-- start --

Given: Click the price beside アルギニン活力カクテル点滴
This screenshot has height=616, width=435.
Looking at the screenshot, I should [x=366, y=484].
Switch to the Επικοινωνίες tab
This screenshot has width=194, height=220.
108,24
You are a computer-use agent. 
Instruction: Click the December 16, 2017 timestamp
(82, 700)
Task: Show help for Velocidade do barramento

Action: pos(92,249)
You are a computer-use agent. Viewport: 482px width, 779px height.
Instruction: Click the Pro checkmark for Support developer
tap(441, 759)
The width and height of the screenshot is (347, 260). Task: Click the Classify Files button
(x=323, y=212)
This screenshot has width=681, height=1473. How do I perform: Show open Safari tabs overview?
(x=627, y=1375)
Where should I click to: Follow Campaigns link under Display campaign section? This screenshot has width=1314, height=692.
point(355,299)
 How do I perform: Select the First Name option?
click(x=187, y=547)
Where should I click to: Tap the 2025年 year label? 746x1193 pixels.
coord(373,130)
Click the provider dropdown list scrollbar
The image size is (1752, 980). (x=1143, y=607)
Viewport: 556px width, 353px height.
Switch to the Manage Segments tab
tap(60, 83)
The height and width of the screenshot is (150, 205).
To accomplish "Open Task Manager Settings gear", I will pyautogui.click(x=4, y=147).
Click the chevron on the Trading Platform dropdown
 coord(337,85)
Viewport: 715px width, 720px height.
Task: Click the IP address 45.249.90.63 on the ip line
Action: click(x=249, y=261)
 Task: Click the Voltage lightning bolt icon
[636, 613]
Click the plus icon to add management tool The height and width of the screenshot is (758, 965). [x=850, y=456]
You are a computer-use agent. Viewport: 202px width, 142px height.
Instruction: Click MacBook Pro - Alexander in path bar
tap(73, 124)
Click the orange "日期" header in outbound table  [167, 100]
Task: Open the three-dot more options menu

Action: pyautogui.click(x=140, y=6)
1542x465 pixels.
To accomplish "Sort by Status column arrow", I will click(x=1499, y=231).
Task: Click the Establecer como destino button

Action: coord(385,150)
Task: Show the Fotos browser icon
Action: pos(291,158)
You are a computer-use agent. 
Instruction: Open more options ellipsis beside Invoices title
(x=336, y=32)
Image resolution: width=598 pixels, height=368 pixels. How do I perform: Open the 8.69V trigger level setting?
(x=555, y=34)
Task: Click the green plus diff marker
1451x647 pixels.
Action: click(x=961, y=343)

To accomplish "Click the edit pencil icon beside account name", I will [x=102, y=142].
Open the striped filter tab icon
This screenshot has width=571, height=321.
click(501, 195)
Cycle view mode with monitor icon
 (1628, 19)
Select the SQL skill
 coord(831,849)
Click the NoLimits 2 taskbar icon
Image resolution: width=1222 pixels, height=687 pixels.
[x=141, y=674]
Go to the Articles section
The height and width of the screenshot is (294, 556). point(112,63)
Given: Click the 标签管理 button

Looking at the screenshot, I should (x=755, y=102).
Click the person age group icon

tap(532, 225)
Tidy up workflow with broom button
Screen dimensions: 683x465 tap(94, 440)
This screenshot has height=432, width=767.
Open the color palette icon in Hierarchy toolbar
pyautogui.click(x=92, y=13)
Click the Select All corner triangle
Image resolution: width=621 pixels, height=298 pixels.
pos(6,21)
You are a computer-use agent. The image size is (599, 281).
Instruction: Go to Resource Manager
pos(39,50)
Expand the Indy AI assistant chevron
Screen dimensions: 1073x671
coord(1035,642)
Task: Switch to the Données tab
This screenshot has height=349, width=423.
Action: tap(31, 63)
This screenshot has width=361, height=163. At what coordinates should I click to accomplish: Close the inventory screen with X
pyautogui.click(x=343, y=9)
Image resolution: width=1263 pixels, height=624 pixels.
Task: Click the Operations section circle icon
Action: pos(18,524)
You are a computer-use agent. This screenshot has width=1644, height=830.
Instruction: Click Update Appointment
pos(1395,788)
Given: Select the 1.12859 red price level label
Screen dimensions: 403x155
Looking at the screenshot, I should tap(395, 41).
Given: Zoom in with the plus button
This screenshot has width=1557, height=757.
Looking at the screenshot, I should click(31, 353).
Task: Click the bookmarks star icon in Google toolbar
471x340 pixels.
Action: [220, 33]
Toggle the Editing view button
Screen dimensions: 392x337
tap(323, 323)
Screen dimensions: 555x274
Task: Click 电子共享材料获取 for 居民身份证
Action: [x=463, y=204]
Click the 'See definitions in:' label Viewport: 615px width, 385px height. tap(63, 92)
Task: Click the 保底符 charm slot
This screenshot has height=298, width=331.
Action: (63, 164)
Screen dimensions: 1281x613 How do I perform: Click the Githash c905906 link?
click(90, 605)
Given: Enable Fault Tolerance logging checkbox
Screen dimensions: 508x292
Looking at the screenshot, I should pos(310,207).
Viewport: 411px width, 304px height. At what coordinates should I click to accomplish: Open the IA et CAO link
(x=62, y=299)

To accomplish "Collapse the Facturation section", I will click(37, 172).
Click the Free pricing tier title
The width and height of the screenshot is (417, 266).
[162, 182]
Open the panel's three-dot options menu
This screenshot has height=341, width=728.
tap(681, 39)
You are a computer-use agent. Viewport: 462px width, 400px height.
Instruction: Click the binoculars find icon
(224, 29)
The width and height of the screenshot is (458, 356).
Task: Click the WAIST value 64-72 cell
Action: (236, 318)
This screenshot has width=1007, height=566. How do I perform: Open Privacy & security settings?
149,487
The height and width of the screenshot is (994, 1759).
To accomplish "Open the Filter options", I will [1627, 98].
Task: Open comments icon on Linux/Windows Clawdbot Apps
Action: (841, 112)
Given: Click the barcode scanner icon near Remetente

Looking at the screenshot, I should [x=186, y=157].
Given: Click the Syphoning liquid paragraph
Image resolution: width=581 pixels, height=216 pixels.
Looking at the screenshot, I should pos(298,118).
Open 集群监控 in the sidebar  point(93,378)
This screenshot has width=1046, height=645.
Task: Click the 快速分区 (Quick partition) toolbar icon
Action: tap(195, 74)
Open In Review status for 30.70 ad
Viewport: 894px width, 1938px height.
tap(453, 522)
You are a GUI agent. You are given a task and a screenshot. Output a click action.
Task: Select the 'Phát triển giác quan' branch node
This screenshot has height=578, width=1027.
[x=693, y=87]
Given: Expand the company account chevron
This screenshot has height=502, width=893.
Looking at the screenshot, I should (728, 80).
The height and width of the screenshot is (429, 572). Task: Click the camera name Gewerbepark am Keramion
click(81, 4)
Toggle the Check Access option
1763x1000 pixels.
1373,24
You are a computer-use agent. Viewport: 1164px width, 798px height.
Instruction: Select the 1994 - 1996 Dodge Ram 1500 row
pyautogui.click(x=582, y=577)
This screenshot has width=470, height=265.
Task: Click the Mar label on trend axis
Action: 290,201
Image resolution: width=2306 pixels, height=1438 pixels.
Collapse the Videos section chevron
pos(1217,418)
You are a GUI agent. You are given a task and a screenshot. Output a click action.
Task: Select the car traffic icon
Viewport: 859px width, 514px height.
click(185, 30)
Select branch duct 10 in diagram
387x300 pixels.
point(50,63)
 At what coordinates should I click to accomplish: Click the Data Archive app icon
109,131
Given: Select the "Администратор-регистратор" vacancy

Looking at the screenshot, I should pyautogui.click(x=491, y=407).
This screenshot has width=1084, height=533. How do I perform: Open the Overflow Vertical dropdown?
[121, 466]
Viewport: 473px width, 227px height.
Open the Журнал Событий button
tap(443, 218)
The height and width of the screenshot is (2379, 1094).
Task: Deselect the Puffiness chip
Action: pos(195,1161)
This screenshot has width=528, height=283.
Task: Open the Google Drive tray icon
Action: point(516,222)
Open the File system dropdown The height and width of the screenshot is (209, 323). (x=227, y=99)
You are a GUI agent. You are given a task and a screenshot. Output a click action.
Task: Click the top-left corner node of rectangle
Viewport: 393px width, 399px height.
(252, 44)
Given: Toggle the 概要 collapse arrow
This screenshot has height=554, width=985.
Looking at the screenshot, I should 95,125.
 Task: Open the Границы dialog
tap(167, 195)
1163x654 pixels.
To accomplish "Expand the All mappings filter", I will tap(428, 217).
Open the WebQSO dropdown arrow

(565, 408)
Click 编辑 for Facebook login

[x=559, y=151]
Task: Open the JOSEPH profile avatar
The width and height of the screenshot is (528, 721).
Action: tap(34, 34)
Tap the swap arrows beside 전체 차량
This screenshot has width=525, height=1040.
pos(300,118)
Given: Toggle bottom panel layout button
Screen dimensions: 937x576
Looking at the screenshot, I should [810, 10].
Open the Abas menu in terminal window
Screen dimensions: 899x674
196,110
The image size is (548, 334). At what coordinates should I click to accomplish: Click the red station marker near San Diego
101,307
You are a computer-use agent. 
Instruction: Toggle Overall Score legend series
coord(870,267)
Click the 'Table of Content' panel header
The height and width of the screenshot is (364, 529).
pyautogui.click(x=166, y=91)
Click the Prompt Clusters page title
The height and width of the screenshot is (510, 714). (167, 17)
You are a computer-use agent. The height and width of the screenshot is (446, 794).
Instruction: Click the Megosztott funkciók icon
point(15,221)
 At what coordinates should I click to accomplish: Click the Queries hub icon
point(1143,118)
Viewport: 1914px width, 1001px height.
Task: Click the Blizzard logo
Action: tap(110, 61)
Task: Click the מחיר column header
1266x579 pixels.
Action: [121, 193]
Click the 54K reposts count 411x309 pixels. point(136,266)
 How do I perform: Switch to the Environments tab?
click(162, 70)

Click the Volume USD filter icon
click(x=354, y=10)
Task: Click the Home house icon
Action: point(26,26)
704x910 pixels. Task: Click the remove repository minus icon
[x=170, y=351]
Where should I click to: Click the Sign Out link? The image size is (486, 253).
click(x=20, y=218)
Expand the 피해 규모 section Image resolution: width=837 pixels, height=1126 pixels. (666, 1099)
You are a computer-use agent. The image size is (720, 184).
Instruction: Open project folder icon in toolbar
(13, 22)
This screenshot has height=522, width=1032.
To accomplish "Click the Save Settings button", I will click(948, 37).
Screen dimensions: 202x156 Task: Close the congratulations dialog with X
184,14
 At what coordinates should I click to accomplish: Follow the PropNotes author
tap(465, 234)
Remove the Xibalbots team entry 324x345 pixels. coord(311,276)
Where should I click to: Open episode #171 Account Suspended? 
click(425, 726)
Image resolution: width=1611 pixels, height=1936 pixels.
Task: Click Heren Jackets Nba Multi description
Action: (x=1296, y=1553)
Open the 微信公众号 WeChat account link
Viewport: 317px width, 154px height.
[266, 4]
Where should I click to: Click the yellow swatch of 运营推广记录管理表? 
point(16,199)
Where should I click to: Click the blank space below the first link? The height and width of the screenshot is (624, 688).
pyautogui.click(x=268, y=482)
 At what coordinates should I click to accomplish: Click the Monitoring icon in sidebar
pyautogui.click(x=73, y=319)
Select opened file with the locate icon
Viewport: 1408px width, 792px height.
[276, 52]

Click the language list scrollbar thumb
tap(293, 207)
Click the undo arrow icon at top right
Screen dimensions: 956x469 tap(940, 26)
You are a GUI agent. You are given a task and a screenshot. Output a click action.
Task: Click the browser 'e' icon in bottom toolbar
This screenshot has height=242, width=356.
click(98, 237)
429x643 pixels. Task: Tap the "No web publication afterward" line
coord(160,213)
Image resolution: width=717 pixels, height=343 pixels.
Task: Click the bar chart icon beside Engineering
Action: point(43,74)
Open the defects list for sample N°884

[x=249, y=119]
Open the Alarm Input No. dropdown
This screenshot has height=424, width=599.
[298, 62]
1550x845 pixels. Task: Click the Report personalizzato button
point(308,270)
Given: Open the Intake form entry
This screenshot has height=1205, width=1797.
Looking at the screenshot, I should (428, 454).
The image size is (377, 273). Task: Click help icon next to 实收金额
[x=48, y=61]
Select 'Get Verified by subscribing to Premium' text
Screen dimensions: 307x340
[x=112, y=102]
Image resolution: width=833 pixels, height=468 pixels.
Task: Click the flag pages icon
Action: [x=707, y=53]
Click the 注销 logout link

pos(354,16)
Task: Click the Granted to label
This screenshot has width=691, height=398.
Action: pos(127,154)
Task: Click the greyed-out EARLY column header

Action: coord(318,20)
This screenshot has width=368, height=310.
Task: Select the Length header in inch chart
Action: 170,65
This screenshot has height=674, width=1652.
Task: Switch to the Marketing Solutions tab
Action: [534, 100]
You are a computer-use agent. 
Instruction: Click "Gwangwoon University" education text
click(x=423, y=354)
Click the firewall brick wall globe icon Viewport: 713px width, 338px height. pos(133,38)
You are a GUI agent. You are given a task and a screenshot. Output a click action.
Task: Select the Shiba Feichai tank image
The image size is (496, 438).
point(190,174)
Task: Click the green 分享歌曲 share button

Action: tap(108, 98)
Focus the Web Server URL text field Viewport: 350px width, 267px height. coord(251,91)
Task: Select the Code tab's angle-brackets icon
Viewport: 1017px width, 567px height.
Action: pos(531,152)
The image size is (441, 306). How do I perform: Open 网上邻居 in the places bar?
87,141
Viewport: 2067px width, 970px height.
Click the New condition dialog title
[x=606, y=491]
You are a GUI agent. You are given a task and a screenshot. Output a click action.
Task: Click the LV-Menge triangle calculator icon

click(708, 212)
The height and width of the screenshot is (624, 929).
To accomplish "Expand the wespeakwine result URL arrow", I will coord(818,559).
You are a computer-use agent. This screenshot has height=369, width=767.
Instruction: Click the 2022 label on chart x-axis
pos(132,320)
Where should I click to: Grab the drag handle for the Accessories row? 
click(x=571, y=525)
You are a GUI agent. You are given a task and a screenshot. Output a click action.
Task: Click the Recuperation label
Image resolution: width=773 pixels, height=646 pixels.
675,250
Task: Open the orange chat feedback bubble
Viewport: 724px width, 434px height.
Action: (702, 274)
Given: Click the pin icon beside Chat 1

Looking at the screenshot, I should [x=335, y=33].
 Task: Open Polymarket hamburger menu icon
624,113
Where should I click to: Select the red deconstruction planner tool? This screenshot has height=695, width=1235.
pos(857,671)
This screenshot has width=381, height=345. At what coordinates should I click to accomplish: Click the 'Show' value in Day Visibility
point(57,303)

-- end --

**WHAT YOU HAVE TO DO**
Copy out the lines starting at the one containing "Given: Click the 标签管理 button" and ending at the one containing "Screen dimensions: 683x465 tap(94, 440)", exactly as they appear.

**PROBLEM SOLUTION**
Given: Click the 标签管理 button

Looking at the screenshot, I should (x=755, y=102).
Click the person age group icon

tap(532, 225)
Tidy up workflow with broom button
Screen dimensions: 683x465 tap(94, 440)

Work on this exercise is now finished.